_Quelle_:
:::::
Die Arbeitsgruppe erachtet deshalb folgende Maßnahmen für dringlich:
a) Gesetzgebungsberatung
Notwendig ist der Auf- und Ausbau der Gesetzgebungsberatung, um dem Wunsch der russischen Seite nach Anpassung zahlreicher normativer Akte an das internationale, insbesondere europäische Recht zu sichern. Zudem soll ein Beitrag zur besseren Implementierung des Rechtes und damit zur gesellschaftlichen Stabilität geleistet werden.
Hierzu gehören insbesondere die Reform des Zivil- und Handelsrechtes, der Aufbau eines Wirtschaftsverwaltungsrechtssystemes, einschließlich des entsprechenden Rechtsschutzes, die Verbesserung des Verbraucherschutzes in zahlreichen Bereichen, die Kredit- und Einlagensicherung, die Heranführung des Gesellschaftsrechtes an das europäische Recht, die rechtliche Absicherung ökologischer Entscheidungen sowie die Verbesserung der Konfliktvermeidungsmechanismen.
b) Aus- und Weiterbildung
Im Bereich der rechtswissenschaftlichen Zusammenarbeit sollten die erwähnten Maßnahmen ausgeweitet und ergänzt werden, insbesondere durch Hospitationen von Richtern, Staats- und Rechtsanwälten sowie Hochschulangehörigen.
c) Vorrangige Ziele
Im Rahmen der Modernisierungspartnerschaft sollten neben der Förderung der bilateralen rechtlichen Zusammenarbeit folgende Ziele im Vordergrund stehen:
– Implementierung des Rechtes durch Verbesserung in Verfahrensfragen,
– Unterstützung des Prozesses der Weiterentwicklung der Rechtsstaatlichkeit,
– Entwicklung gemeinsamer Qualitätsstandards im Rechtsbereich,
– Beiträge zur Fortentwicklung des internationalen Rechtes und des Zivil- und Handelsrechtes.
:::::
_Zu erledigen_:
1. Gib den Text zur Rechtszusammenarbeit mit Russland zwischen "b) Aus- und" und "Rechtsanwälten sowie Hochschulangehörigen.", beides eingeschlossen, wortgetreu wieder.
2. Nenne alle Ziele, die der Text zur Rechtszusammenarbeit mit Russland unter „Vorrangige Ziele“ als im Vordergrund stehend aufführt.
3. Führe den Text zur Rechtszusammenarbeit mit Russland im Anschluss an seinen letzten Satz weiter.
Die anschließende Auflistung ist davon unabhängiges Material.

_Material_:
:::::
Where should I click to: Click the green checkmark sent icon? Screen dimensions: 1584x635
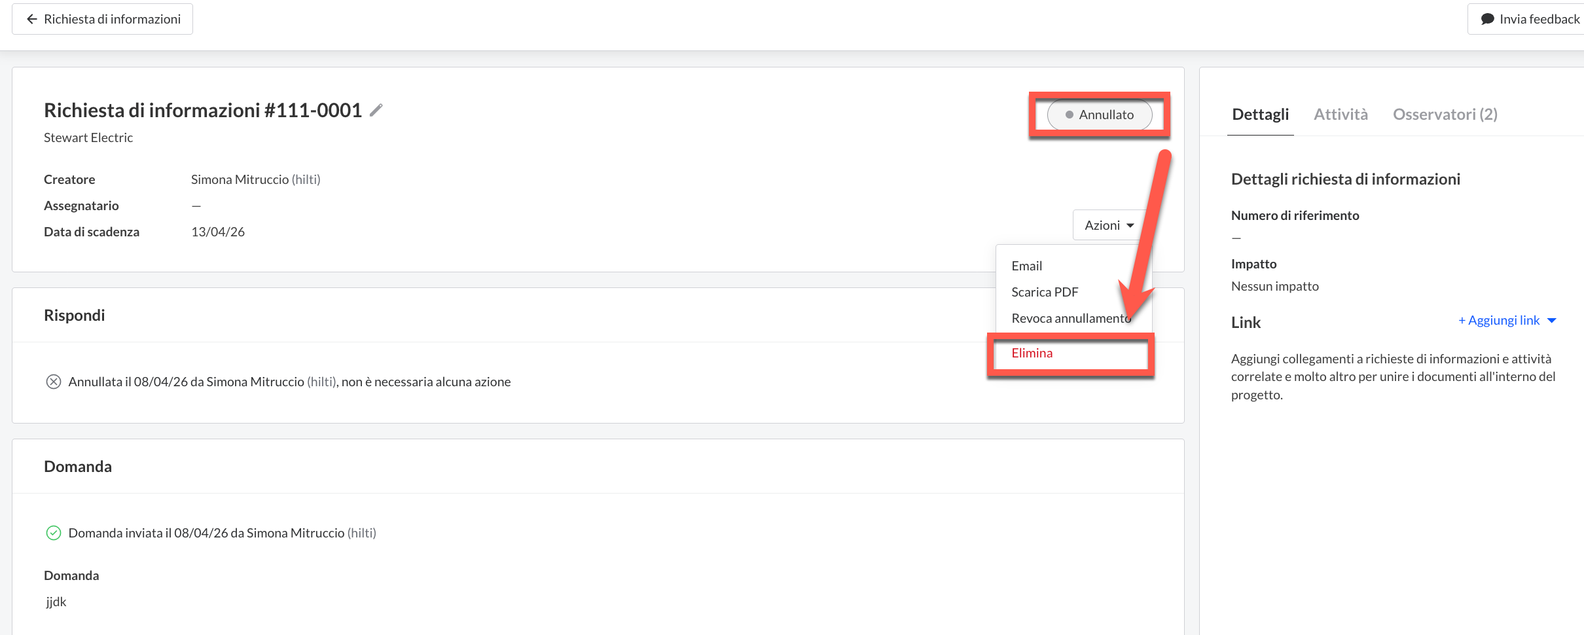54,533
:::::
_Die Antworten_:
1.
b) Aus- und Weiterbildung
Im Bereich der rechtswissenschaftlichen Zusammenarbeit sollten die erwähnten Maßnahmen ausgeweitet und ergänzt werden, insbesondere durch Hospitationen von Richtern, Staats- und Rechtsanwälten sowie Hochschulangehörigen.

2.
– Implementierung des Rechtes durch Verbesserung in Verfahrensfragen
– Unterstützung des Prozesses der Weiterentwicklung der Rechtsstaatlichkeit
– Entwicklung gemeinsamer Qualitätsstandards im Rechtsbereich
– Beiträge zur Fortentwicklung des internationalen Rechtes und des Zivil- und Handelsrechtes

3.
2.3 Kooperation im Gesundheitsbereich
Der Vorsitzende des Koch-Metschnikow-Forums (KMF), Prof. Dr. Hahn, berichtete über die zahlreichen durchgeführten und geplanten Maßnahmen im Bereich der Gesundheitsvor- und fürsorge. Dabei standen im Vordergrund Projekte der akademischen Partnerschaft, in der Zusammenarbeit bei der Harmonisierung von Standards im Gesundheitswesen und in der gemeinsamen Bekämpfung von Infektionskrankheiten.
Als herausragende Einzelbeispiele wurden genannt: An der Metschnikow-Universität St. Petersburg wurde das „Koch-Metschnikow International
Center for Public Health“ gegründet. Jekaterinburg ist dem Tuberkulose Netzwerk des KMF beigetreten. Mit der Universität Smolensk soll eine
Partnerschaft in Forschung, Lehre und Austausch aufgebaut werden. Mit dem neuen Hauptverantwortlichen für Tuberkulose-Kontrolle in
Russland, Prof. Yablonski, wurde eine weitreichende Zusammenarbeit vereinbart, die ein Trainingszentrum in St. Petersburg, gemeinsame
Konferenzen und Forschungsprojekte umfasst. Zudem soll die Zusammenarbeit mit der Russischen Akademie der Medizinischen Wissenschaften intensiviert werden.
2.4 Zusammenarbeit im Bereich der Rohstoffeffizienz
Die Berliner Unternehmensberatung WIB, der Petersburger Dialog und die Oblast-Administration Smolensk stehen seit einiger Zeit in Gesprächen zur besseren Verwertung von Bio-Rohstoffen im Energiebereich (Bio-Pelets). Damit soll zugleich ein Beitrag zur besseren Nutzung der landwirtschaftlichen Ressourcen im Smolensker Oblast erreicht werden. Die Arbeitsgruppe unterstützt das Projekt insbesondere im Hinblick auf die
Erstellung einer Machbarkeitsstudie sowie die Suche von internationalen Investoren.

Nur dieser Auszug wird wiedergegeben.